From this we can figure out if your vehicle’s Maximum Authorised Mass (MAM) is good to be increased, or if further modifications are needed. In the example of the Sprinter, let’s say that the weight goal is a huge 4,800kg.

2) Let’s say your rear springs are overloaded and you need to beef up the weight capacity, you might either go for bigger leaf springs, or air assist; it’s your call.

Well if you’ve been smart, or got some pointers from us, you’ve kept all of that additional weight to the rear of the van. Now we know what you’re thinking “you need to distribute the weight evenly between the axles!” Well actually no, a rear bias is better. This is because under heavy braking your weight transfers forwards and very quickly overloads the front brakes and tyre traction. But by loading up the rear brakes your van can push lots of braking force to the rear axle, without braking traction. This means that a van carrying 1,000kg over the rear axle can actually brake shorter than the same van carrying 250kg at the front of the load bed! In addition to this it makes the modifications more cost efficient, as rear suspension upgrades are often much cheaper to do than front ones.

Anyway, let’s pretend that you went for replacement Heavy Duty rear leaf springs; you get them fitted and send me a copy of the receipt, and some photos of it all fitted up. Once the vehicle is capable of taking the weight, we’ll need two more things from you:-

3) An MOT to check the braking efficiency at your new weight; don’t worry if you’re not due an MOT test, you only need the brake test, which any tester will do for you, and give you the print out.

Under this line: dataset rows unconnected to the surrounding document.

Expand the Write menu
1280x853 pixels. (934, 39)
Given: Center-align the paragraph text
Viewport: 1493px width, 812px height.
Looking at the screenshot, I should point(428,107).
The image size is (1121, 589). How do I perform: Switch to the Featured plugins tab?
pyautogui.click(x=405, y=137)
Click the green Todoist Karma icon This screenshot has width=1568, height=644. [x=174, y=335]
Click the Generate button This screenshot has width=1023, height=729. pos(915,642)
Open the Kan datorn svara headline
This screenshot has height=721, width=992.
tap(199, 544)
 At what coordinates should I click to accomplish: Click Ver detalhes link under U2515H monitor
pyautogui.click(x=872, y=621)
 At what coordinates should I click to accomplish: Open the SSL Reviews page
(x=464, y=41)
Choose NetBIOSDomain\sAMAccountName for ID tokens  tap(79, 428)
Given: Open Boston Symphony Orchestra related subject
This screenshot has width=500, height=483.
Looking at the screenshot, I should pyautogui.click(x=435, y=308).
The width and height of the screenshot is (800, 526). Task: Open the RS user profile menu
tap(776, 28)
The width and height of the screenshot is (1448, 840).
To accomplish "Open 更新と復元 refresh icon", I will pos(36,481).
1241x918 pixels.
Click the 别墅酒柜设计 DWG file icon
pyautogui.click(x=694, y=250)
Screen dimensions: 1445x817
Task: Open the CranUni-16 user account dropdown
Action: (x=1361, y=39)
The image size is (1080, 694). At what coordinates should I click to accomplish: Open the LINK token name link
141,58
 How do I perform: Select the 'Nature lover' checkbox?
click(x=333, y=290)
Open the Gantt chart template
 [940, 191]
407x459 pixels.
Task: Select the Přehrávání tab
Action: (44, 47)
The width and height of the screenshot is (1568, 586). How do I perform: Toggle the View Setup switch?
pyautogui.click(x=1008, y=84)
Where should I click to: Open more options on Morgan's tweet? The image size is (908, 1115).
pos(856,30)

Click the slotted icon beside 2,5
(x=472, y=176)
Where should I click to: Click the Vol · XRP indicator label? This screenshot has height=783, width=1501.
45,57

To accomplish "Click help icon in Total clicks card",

4) A visit to a weighbridge to check everything, including the front and rear axle weight distribution. With no further modifications needed, and your front and rear axles safely under their maximums, you’re all done.

Then it’s our turn

5) After paying the fee we’ll do all the calculations needed, create a full Engineer’s Report, make you a replacement Design Weight Certificate (VT6R), and order you a replacement Chassis Weight Plate.

6) We’ll send the whole pack to you within a week via email (the metal plate follows in the post), you print off a copy, follow the included instructions to fill out your V5c logbook, and send the lot to the good folks at the DVLA.

7) A couple of weeks later you’ll get your updated logbook, and you can go ahead and fit your new weight plate. That’s it, you’re all done and legal again. Obviously we’d then love some reviews, feedback, and to be named the godparents of your first born, but even just a thumbs up on the road would be thanks enough.